A propos des rêves

Actualisé le 02 mai 2018

Nous rêvons tous durant notre sommeil. Il s’agit d’une réalité dont nous avons plus ou moins conscience, mais que la science a démontrée et qu’elle continue à étudier à des fins diverses. Les rêves sont une nécessité, à tel point que médecins et psychologues pensent qu’une personne qui n’en ferait pas sombrerait graduellement dans la folie. Parmi les fonctions multiples qu’on leur attribue (informative, cognitive, curative, projective…), la plus importante est la réactive, en ce sens qu’ils nous servent d’exutoire et permettent à notre subconscient de se libérer de tensions psychologiques qui affecteraient notre santé physique et mentale si elles demeuraient au plus profond de nous.

Mais les rêves ne prennent pas tous leur source dans notre subconscient et n’ont pas uniquement une fonction d’exutoire. Certains sont générés par notre âme elle-même et sont donc de nature spirituelle. Ce sont les plus rares mais aussi les plus inspirants, car ils ont un contenu symbolique et même transcendantal. Lorsqu’on sait les discerner et les interpréter, ils nous aident à mieux nous connaître et nous donnent des indications précieuses sur notre état intérieur. Naturellement, cela suppose de les noter et d’en faire le support d’un travail régulier de réflexion et de méditation.

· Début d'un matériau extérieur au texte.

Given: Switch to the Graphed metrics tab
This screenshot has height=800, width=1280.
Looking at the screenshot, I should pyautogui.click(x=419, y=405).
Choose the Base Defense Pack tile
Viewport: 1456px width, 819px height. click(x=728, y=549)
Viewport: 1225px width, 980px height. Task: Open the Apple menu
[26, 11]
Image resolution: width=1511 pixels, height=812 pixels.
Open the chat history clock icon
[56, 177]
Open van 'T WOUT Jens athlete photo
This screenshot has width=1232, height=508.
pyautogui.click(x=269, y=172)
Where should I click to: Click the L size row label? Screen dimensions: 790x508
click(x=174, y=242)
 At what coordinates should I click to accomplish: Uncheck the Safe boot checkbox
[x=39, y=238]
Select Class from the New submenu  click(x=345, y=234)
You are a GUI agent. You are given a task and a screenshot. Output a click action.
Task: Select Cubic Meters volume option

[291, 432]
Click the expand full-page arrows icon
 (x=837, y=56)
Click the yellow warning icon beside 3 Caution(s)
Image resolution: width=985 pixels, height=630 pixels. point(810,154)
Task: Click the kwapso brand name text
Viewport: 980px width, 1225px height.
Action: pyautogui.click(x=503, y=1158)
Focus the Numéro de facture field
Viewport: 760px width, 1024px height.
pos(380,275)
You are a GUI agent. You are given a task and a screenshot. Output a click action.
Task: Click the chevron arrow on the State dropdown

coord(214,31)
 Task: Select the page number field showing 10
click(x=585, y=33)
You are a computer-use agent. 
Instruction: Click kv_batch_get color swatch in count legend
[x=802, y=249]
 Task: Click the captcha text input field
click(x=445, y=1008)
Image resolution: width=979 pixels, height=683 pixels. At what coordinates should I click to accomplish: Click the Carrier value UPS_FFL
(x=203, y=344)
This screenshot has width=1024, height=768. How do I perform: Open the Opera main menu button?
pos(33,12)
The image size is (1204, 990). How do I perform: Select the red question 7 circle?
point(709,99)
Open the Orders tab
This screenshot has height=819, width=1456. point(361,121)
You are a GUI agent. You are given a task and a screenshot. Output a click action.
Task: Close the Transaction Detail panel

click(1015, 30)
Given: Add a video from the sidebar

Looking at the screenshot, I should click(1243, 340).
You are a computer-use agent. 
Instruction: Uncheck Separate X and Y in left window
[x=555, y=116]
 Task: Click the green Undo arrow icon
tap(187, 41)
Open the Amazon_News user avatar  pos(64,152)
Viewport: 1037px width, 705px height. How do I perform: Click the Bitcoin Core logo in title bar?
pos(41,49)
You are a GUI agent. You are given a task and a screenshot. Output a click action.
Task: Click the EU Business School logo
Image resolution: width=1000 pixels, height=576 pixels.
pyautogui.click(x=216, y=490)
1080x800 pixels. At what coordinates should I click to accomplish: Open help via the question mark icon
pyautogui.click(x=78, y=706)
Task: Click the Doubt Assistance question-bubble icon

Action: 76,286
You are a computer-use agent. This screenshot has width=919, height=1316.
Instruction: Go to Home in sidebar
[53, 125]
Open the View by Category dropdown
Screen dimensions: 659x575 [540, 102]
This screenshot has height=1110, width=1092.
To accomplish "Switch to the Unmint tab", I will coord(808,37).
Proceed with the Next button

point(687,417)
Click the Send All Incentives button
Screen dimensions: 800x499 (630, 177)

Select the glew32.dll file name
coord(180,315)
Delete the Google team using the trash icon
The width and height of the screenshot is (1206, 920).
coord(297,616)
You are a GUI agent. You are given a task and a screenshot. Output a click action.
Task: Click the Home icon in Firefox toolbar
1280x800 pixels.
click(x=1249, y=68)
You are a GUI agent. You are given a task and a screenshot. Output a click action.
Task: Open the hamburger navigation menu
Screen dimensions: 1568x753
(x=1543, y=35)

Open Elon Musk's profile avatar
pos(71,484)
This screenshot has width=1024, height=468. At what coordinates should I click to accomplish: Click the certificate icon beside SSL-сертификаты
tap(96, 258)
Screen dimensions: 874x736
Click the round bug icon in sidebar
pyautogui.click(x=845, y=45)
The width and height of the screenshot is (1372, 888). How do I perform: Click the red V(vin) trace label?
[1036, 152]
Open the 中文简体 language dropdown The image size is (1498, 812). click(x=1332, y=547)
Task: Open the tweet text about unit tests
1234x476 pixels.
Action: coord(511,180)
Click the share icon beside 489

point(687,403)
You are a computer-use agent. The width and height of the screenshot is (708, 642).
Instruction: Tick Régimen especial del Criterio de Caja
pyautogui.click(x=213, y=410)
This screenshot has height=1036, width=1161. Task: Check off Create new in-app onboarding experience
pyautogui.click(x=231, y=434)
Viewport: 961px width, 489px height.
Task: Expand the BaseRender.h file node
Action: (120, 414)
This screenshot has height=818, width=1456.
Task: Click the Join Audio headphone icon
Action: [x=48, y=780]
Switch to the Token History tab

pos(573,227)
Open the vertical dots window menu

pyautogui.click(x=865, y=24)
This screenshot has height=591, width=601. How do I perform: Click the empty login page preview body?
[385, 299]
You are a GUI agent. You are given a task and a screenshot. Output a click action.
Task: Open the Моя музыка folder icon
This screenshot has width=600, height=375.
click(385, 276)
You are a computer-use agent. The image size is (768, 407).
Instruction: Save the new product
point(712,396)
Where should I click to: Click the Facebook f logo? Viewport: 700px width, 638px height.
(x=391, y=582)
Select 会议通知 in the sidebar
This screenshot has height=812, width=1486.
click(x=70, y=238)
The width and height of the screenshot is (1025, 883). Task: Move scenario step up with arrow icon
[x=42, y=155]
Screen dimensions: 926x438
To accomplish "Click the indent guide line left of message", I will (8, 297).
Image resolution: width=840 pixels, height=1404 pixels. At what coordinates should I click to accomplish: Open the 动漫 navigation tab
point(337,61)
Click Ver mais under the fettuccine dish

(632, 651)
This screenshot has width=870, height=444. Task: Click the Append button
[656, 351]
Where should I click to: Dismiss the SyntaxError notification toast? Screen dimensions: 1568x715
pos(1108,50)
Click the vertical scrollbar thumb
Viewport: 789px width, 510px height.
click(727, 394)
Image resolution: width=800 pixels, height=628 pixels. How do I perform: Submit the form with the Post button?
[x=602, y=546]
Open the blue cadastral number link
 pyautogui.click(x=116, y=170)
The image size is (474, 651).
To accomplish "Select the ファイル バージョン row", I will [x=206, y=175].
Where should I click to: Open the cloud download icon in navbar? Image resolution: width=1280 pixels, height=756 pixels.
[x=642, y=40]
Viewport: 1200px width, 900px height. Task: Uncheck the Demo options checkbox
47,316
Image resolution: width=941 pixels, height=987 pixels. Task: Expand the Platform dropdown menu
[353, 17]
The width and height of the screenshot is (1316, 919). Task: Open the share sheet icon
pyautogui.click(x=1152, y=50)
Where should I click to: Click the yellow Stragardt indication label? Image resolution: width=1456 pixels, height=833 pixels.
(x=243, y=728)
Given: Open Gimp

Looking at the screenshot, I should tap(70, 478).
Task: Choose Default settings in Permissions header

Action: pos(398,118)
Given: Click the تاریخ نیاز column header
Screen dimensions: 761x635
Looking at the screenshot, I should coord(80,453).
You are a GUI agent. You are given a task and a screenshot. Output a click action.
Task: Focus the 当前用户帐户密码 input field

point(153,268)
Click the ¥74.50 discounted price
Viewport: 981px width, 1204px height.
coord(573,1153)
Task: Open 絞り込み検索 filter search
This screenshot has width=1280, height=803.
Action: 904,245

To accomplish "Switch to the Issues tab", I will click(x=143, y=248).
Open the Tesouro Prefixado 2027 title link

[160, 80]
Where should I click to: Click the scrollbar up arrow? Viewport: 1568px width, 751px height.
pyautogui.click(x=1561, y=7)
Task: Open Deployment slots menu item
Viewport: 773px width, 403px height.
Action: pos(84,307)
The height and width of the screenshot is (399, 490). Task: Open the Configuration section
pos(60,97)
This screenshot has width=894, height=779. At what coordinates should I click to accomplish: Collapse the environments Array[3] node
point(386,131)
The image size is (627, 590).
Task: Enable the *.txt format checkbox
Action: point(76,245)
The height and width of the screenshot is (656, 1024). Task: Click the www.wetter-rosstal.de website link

S’il est possible et même utile d’étudier nos rêves, il faut néanmoins comprendre que leur interprétation constitue un art et non une science, car ils comportent une part importante de subjectivité. Cela veut dire qu’il faut voir en eux des révélations, des impressions ou des indications qui nous éclairent sur notre personnalité profonde ou sur notre vie, mais à l’égard desquelles il faut toujours avoir un certain recul. Gérer et diriger son existence en fonction de ses rêves, comme le font certaines personnes, n’est donc pas raisonnable ; c’est même irresponsable.

Un autre point doit être mentionné : certains individus disent être capables d’interpréter les rêves des autres et en font une pratique courante. En règle générale, ils se livrent en fait à une analyse psychologique basée sur le symbolisme que la Tradition accorde à tel ou tel élément majeur du rêve (tel personnage, tel animal, telle fleur, tel mot, tel chiffre, telle couleur, etc.). En réalité, nul autre que nous-mêmes ne peut interpréter nos rêves, car leur signification est liée à notre personnalité, à notre tempérament, à notre vécu, à notre culture, à nos craintes, à nos espoirs… Autant d’éléments qui nous sont propres et qu’aucune autre personne, notamment si elle nous est “étrangère”, ne peut connaître et même comprendre.

La plupart des gens pensent que dormir ne sert qu’à se reposer et à se régénérer ; certains considèrent même que c’est une perte de temps. Pourtant, le sommeil est une période très utile à notre âme. Il lui permet en effet de se libérer provisoirement des sensations et des impressions liées à l’état de veille et au monde matériel, et de communier en toute liberté avec le monde invisible. Or, c’est précisément durant cette période de communion que se produisent les rêves spirituels. Lorsque l’on a conscience de cela, chaque nuit prend une dimension qui transcende de très loin le seul repos du corps. À ce propos, Jung a déclaré : «Le rêve est une porte étroite dissimulée dans ce que l’âme a de plus intime ».